PSD quer aliviar IRC das empresas em 1,6 mil milhões de euros

Além do corte na taxa máxima de IRC, os sociais-democratas apresentaram medidas específicas para as PME com mais incentivos fiscais e financeiros.

O PSD quer aliviar a carga fiscal para as empresas em 1,6 mil milhões de euros na legislatura, caso seja eleito governo. Na apresentação do pacote fiscal esta sexta-feira a partir da sede do partido no Porto, Rui Rio revelou que tal será feito através da redução da taxa de IRC dos atuais 21% para 17%.

O objetivo do líder social-democrata "é apoiar as empresas exportadoras e que investem", adiantando que "a medida mais relevante de apoio às empresas será a redução gradual da taxa de IRC em 4 pontos percentuais durante a legislatura", referiu. A taxa passará, na proposta do PSD de 21% para 19% em 2020, chegando aos 17% em 2021. O valor é igual ao que tinha sido fixado no acordo entre o PS de António José Seguro e o governo do PSD-CDS em 2013, e que viria a ser rejeitado pela direção de António Costa.

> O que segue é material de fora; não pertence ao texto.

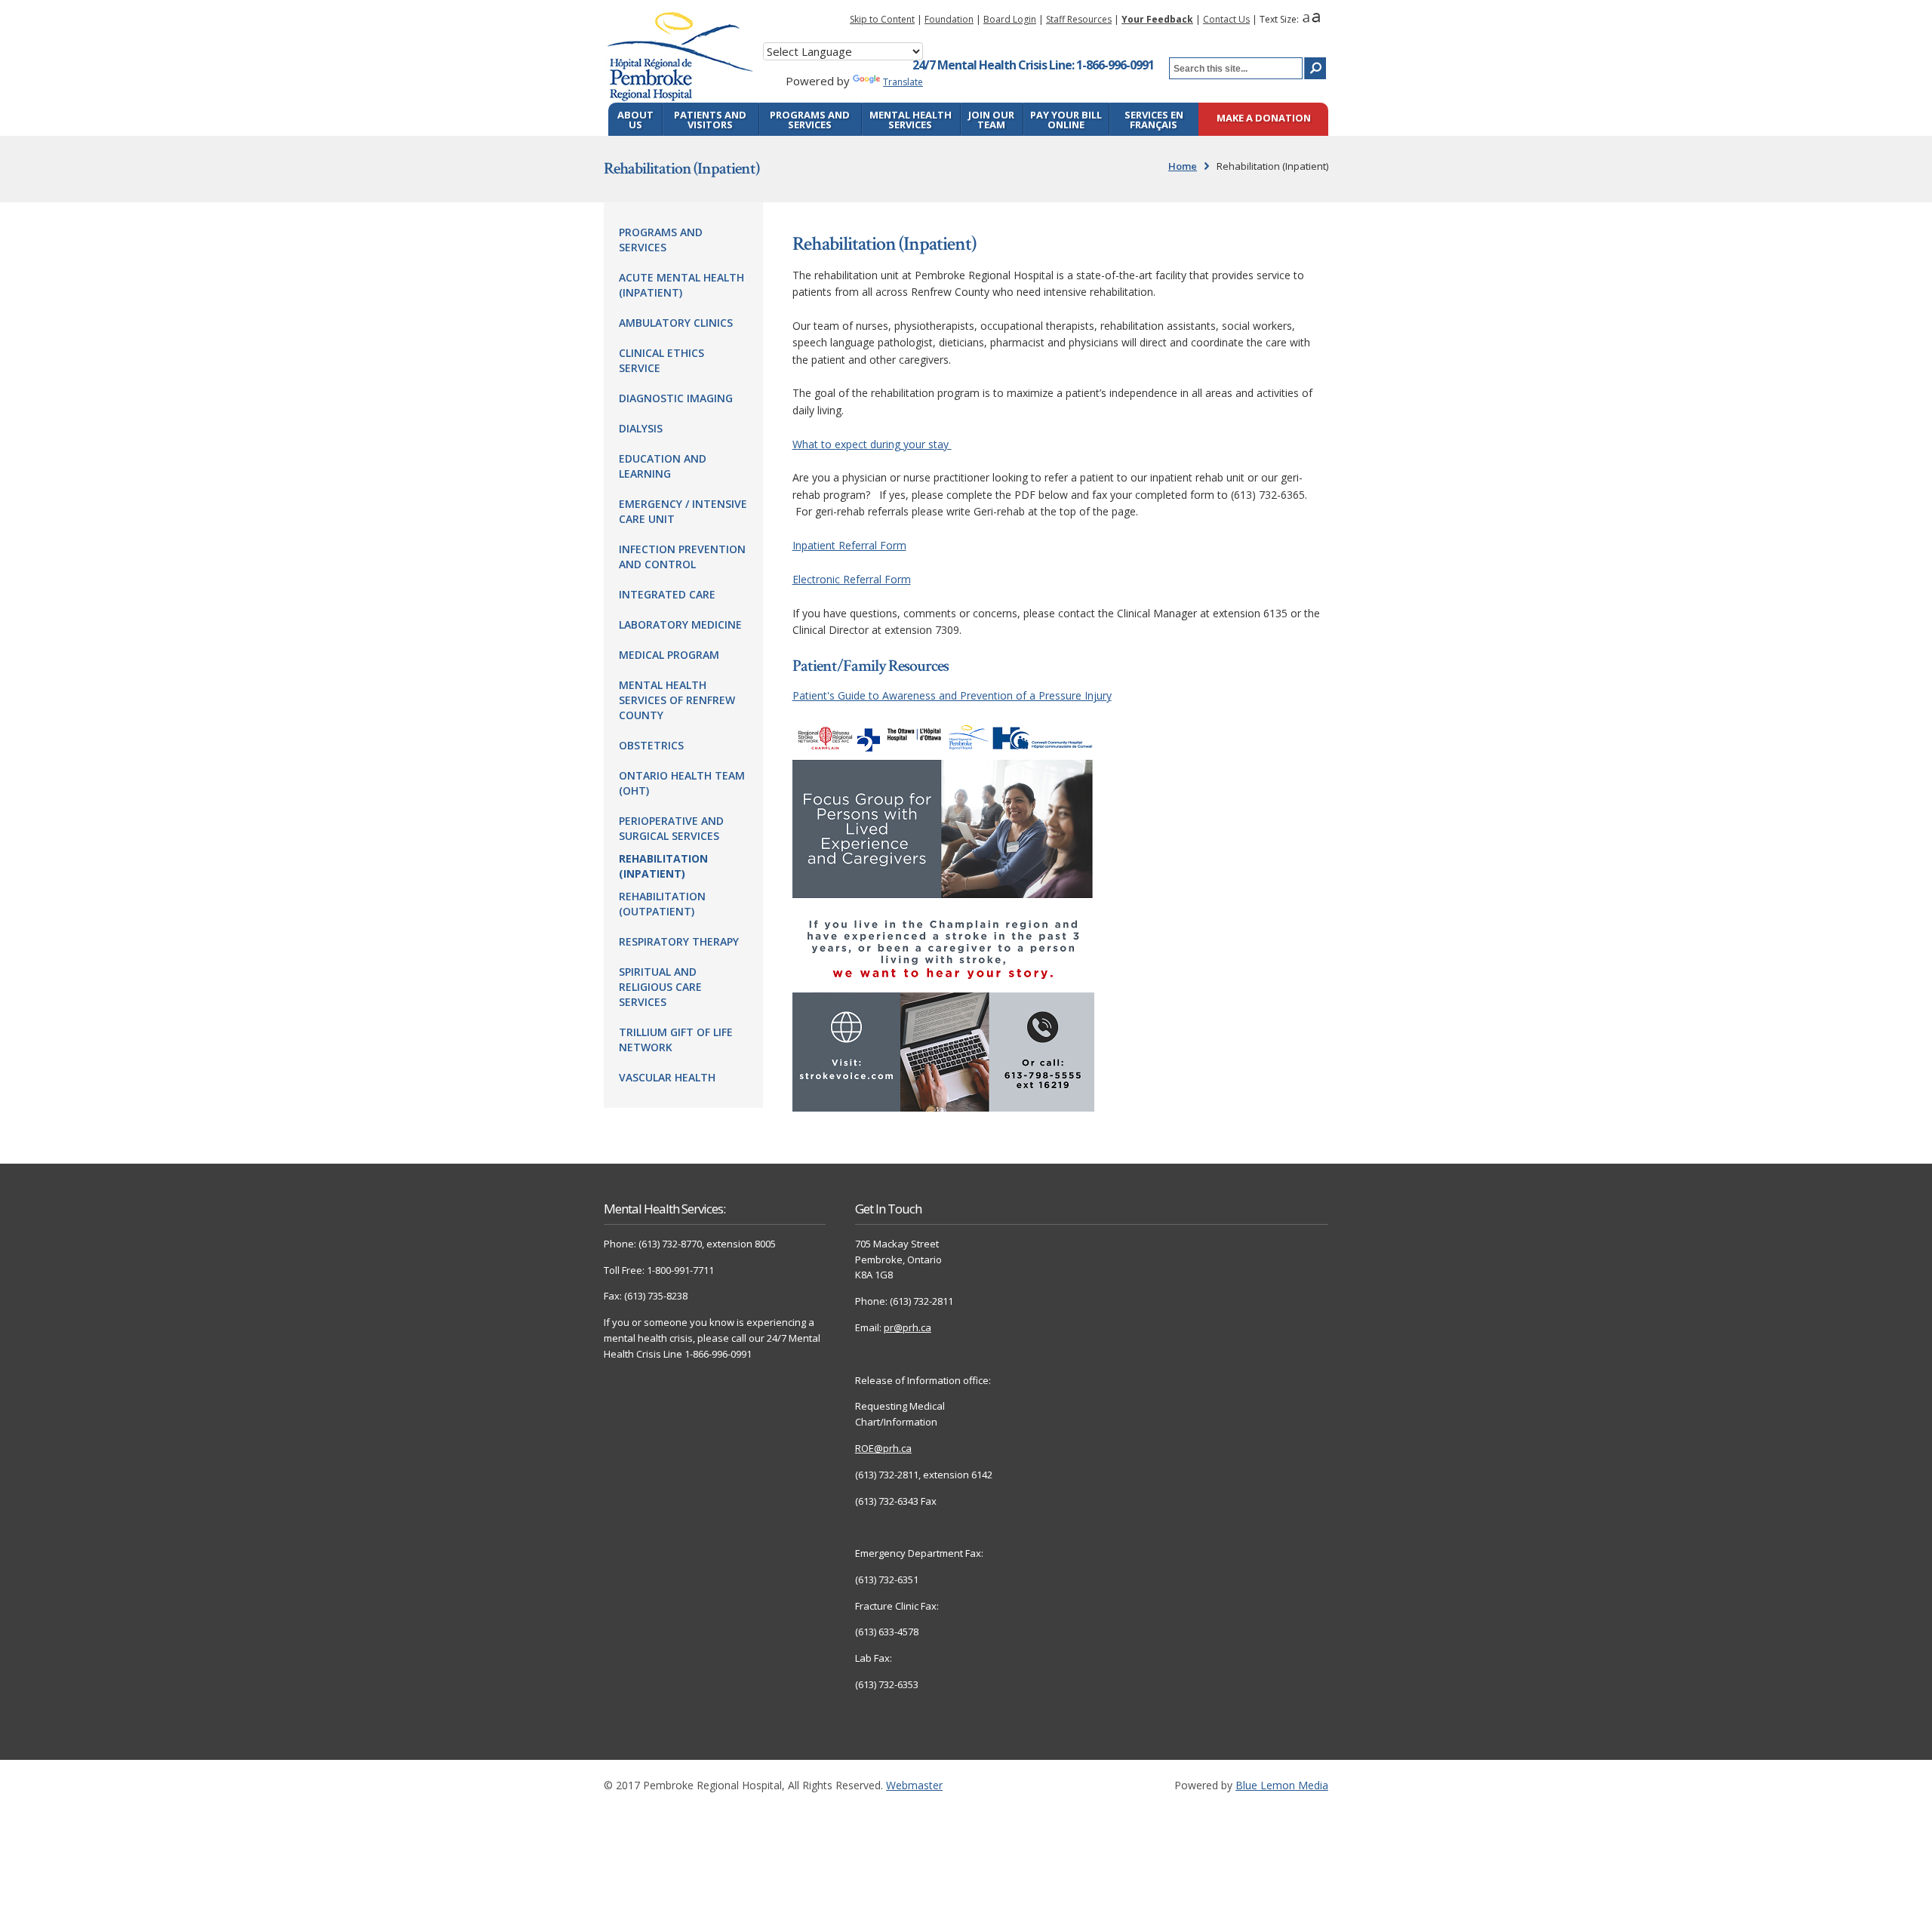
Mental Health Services (910, 119)
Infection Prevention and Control (682, 556)
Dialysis (641, 428)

Rui Rio esclareceu que se trata de uma redução "com um custo fiscal de 1.600 milhões de euros para "apoiar as empresas e principalmente as que exportam e as que investem e são as PME que podem dar melhores empregos e melhores salários", adiantou o líder do PSD.

Outras medidas até 300 milhões de euros

Além da redução gradual da taxa de IRC, o PSD propõe ainda outro conjunto de medidas ainda em sede do imposto sobre as empresas até ao montante de 300 milhões de euros.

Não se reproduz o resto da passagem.